▶ [WHAT IS ASKED]
1) Translate the sentence "Never tell them you're from Tomorrow Store." from the passage about shopping the competition into Spanish.
2) Transcribe the passage about shopping the competition from "To keep costs" to "that you know.".
3) Go on with the passage about shopping the competition, picking up after its final sentence.

── SELECTED TEXT

To keep costs down. If the store closes at nine, I typically
must stay until between ten and eleven, providing free labour,
before I am allowed to leave and go wait for a bus. In my spare
time is when I am expected to "shop the competition."
We do that you know.
That's right, at Tomorrow Store we shop the competition. And
by we, I mean me, us, the damned souls who walk the store's
aisles in cheap suits and nametags. In our spare time, on our
day off, at night after work, we are expected to go and check
prices at competitor's stores.
During sales training
we were taught how to shop the competition. We are not being
asked to lie, of course. No one is asking anyone to lie. Lying
is wrong. But it's advisable to pretend that you're someone
else, and make up a convincing story about why you are ready
to buy some computer equipment, so that you can get pricing
and hear the competition's sales pitch, but no-one would want
you to lie. Try to pretend that you're a secret agent. Have
fun with it. Never tell them you're from Tomorrow Store. Don't
lie. Do it every week and report back. One day, James tries
to phone a competitor up from the store, freeing his evening
for less accursed activities. He neglects to account for the
hovering specter of caller ID and, after being asked if he is
calling from Tomorrow Store, shrieks "Screw You!" hangs up,
and quickly walks off.

────
── STORED RECORDS

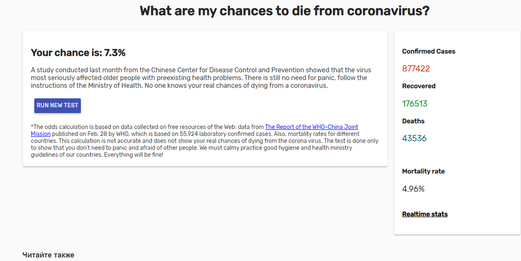Open the Realtime stats link
The image size is (521, 261).
tap(425, 214)
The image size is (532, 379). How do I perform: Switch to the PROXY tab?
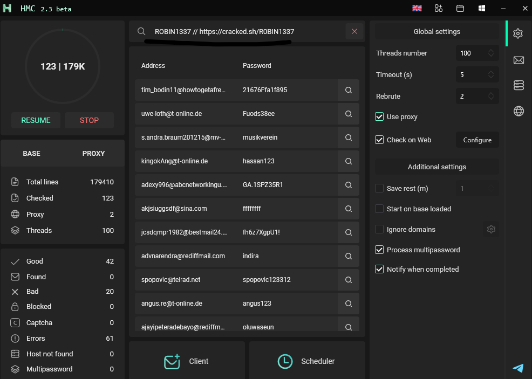click(x=93, y=153)
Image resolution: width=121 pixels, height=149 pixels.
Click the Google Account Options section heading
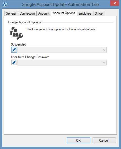[24, 22]
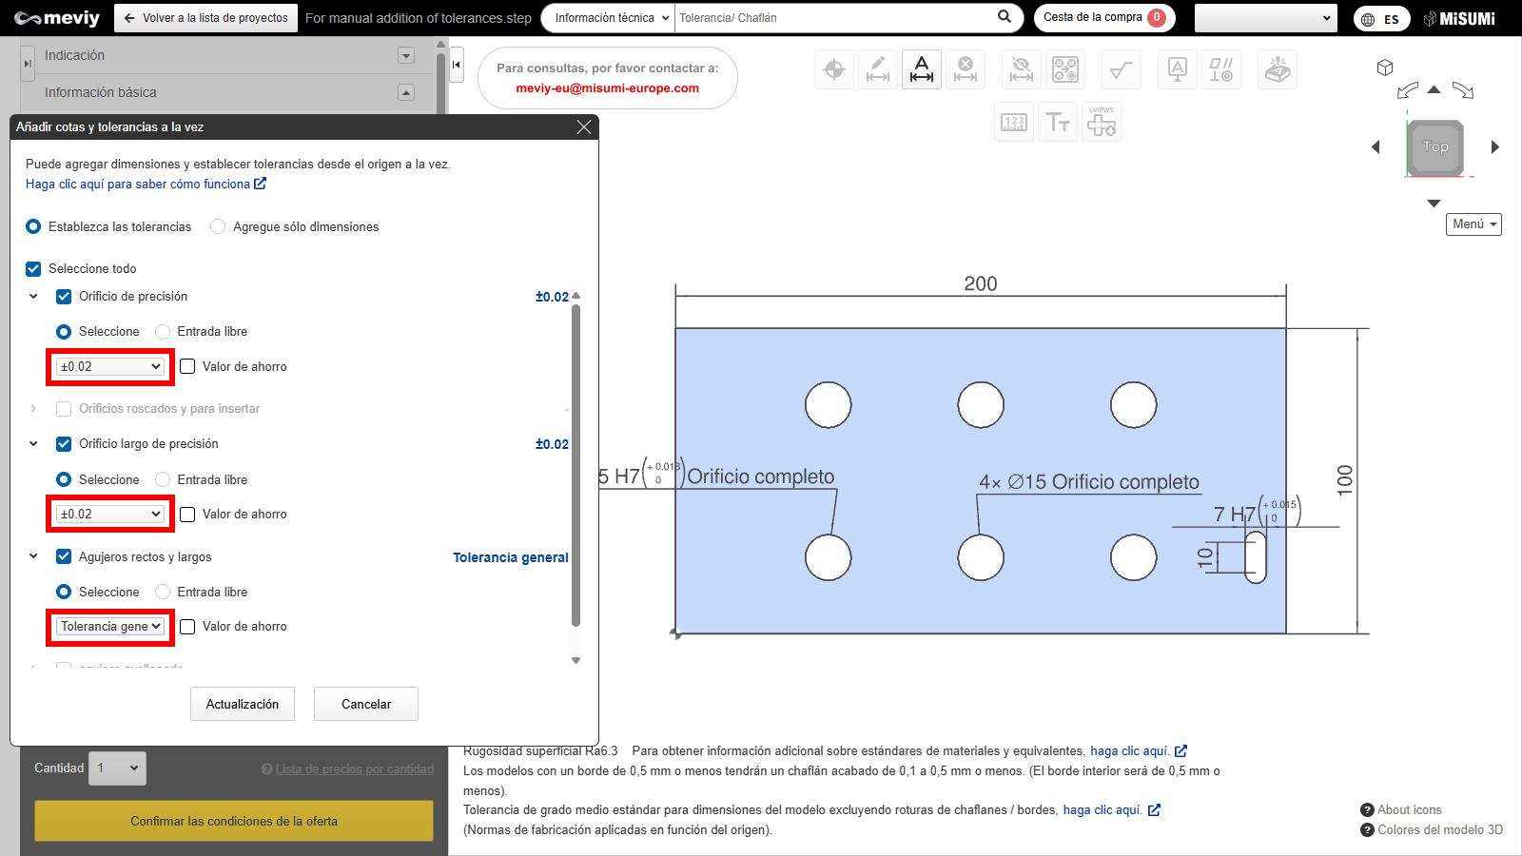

────

▶ [WRITTEN RESPONSES]
1) Nunca les digas que eres de Tomorrow Store.

2)
To keep costs down. If the store closes at nine, I typically
must stay until between ten and eleven, providing free labour,
before I am allowed to leave and go wait for a bus. In my spare
time is when I am expected to "shop the competition."
We do that you know.

3)
My time in the store
wears on, days turn into weeks and the steep-angled hill of
atrocities that I experience grows into a mountain. In the dark,
winter twilight of my retail experience I am a lost soul, a
disembodied spirit, somehow faintly aware of my past but not
quite able to recall it or reconcile it to my current purgatorial
status. Each day brings fresh torments.